While it may seem almost too simple, drinking water is paramount in staying healthy. Not only does it help keep your immune system going, it helps your brain say fresh too.

          According to Fiona Macrae, author of the article “How to Do Better in Your Exams”,  she writes,  “Students who took a drink into the exam hall did up to 10 percent better than those who did not – the difference between a grade.”

          Although researchers are unable to pinpoint exactly why this is, it seems to help considerably when studying and taking tests. Also, try not to overdo the coffee and energy drink combo. It comes back to haunt you.

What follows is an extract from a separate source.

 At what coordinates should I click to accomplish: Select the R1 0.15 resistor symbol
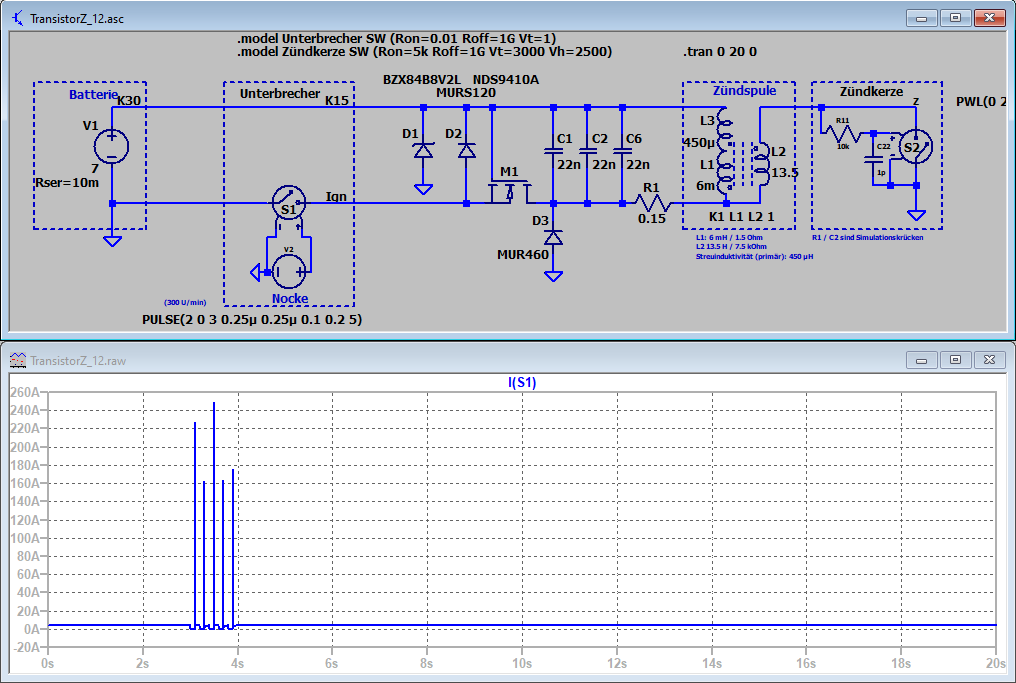click(x=651, y=203)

  • Meditate and Give Your Brain a Break

When stress begins to build up and your brain starts to feel like crispy fried chicken, give yourself a break. Meditation and deep breathing exercises help clear the mind and relax the body.

         According to Jennifer Acosta Scott, author of the article “College Life: 10 Ways to Reduce Stress”, she writes, “ When you feel stressed, deep-breathing exercises can help melt away the tension. Try this exercise: Inhale slowly through your nose, hold the breath for a few seconds, then exhale through your mouth, and repeat as needed. This helps prevent the short, shallow breaths that often accompany feelings of tension.”

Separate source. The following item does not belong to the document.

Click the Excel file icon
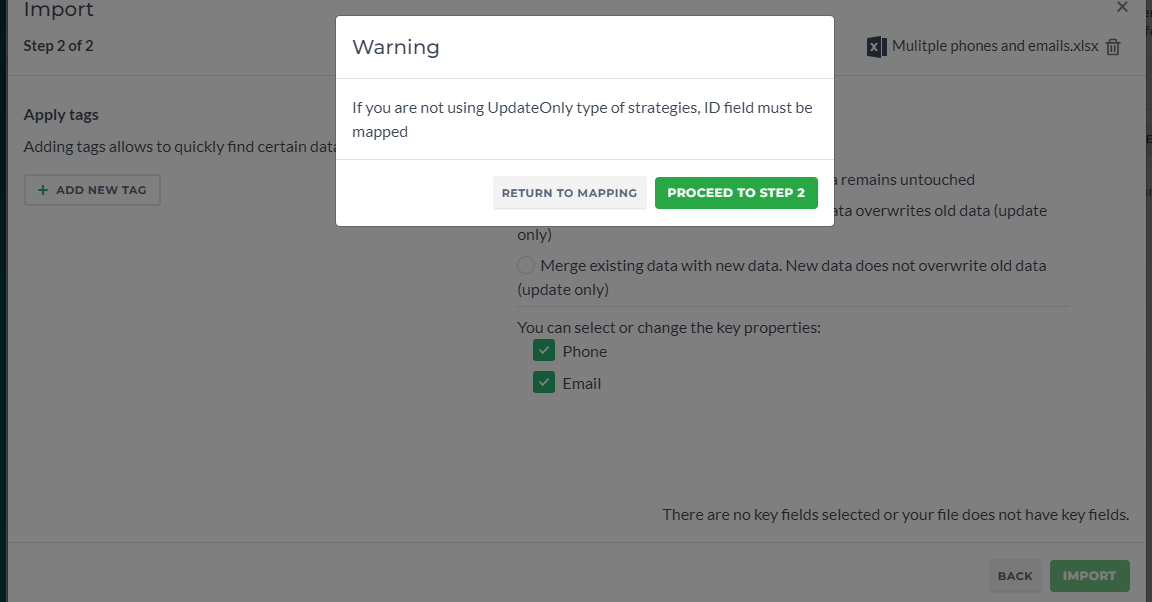 tap(876, 47)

         Loosen up a bit and move around too. Take a 15 minute break and crank some music. Watch a YouTube video or two. Make some coffee. Stretch your poor, cramped legs. You’ll hit the books feeling more refreshed and less stressed.

  • Try to get some sleep

Yes, we’ve all experienced our fair share of all-nighters. Despite what many health articles say against them, I will still be pulling 36-hour-days, scrambling to get a paper done. Unfortunately, this isn’t the best way of going about studying or writing papers, so if you want to stay ahead of the game, sleep!

         According to Diana Rodriguez, author of the article “10 Tips for Better Sleep at College”, she writes, “Good sleep can boost your cognition, or thinking skills, and memory — and bad or insufficient sleep can worsen them. Staying up all night to cram for a test may be doing more harm than good: The effects of sleep deprivation may offset the benefits of all that extra studying into the wee hours of the morning.”